NELLA CAMPAGNA ROMANA AL RITMO DI TAMBURELLI, STIMBALI E ZAMPOGNE
Quasi come se la grandiosità degli antichi splendori ne soffocasse la fantasia, Berlioz soffriva terribilmente per la monotonia della vita romana, che lo lasciava in preda a «tempeste interiori».
Riusciva a respirare, allora, solo assecondando il desiderio di esplorare, che lo portava nei dintorni della città e fino in Abruzzo, per dormire in mezzi ai campi e vagare senza meta cercando svago e libertà nella vita semplice. Così, partiva in escursioni fuori porta, tra Subiaco, Alatri, Civitella, Genazzano, Isola di Sora, San Germano, Arce, nel mezzo di quei paesaggi aspri e di quella gente dallo sguardo sospettoso, trascorrendo il tempo in compagnia degli altri artisti o di uomini mezzi banditi e mezzi soldati.
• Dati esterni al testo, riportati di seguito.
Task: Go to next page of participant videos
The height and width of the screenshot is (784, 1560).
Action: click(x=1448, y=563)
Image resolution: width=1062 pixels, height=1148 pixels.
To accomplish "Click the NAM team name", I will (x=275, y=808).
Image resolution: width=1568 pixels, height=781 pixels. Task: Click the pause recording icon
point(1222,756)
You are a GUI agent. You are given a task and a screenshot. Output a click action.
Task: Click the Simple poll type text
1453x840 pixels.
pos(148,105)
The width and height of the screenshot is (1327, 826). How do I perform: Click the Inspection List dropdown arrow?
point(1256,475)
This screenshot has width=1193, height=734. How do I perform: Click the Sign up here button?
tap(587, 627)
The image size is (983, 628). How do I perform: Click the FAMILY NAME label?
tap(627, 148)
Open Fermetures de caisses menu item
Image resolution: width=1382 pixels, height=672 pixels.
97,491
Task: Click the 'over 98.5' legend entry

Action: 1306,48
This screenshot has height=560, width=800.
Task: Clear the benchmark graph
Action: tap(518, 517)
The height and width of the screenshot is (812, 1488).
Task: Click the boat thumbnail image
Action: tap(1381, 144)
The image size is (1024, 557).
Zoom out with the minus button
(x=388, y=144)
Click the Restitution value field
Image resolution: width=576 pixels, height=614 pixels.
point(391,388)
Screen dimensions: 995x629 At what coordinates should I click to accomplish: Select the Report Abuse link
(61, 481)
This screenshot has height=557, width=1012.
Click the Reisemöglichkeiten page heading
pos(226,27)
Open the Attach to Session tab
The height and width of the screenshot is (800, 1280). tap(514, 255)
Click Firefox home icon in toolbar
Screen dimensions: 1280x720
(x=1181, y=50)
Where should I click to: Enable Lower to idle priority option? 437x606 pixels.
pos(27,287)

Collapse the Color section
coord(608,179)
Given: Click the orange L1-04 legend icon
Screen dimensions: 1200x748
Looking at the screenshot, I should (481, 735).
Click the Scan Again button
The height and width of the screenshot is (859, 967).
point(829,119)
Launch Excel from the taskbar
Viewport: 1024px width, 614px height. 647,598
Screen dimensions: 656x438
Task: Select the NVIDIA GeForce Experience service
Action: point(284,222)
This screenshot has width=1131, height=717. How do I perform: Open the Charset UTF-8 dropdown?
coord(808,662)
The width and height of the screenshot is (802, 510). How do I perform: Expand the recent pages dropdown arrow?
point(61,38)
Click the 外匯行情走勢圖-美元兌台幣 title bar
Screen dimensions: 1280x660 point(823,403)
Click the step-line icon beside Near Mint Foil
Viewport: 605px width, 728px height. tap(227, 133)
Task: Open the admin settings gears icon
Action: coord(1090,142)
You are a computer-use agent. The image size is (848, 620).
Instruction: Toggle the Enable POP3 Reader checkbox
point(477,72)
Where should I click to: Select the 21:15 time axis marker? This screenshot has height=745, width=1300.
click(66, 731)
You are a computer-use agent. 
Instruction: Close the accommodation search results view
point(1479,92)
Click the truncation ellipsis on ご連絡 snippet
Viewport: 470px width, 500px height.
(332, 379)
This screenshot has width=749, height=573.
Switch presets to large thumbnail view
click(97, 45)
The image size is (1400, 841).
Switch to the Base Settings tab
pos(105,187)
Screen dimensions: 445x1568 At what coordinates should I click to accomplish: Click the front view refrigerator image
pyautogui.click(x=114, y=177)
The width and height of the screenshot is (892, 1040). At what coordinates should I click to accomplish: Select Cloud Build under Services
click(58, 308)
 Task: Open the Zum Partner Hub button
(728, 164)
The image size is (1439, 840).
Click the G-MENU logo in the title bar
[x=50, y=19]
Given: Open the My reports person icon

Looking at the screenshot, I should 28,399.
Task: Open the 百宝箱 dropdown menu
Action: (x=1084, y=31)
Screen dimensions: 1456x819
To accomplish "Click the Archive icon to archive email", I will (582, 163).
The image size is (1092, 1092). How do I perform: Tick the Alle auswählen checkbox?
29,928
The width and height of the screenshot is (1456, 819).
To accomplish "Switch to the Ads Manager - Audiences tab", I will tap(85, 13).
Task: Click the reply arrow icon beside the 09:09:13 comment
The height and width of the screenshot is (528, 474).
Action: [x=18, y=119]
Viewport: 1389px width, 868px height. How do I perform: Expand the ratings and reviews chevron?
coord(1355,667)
E lì l’entusiasmo si riaccendeva, a contatto con la musica popolare, tra tamburelli, zampogne, stimbali, saltarelli improvvisati dei balli d’osteria e serenate che si elevavano nelle notti, tra discordanze e roca dolcezza della voce dei montanari.
Il fascino di quest’Italia selvaggia, che dona «la libertà di dimenticare il tempo, di disprezzare l’ambizione, di ridere della gloria, di non credere più all’amore», resterà impresso nella fantasia del compositore qualche anno dopo, ritornando nelle sue opere.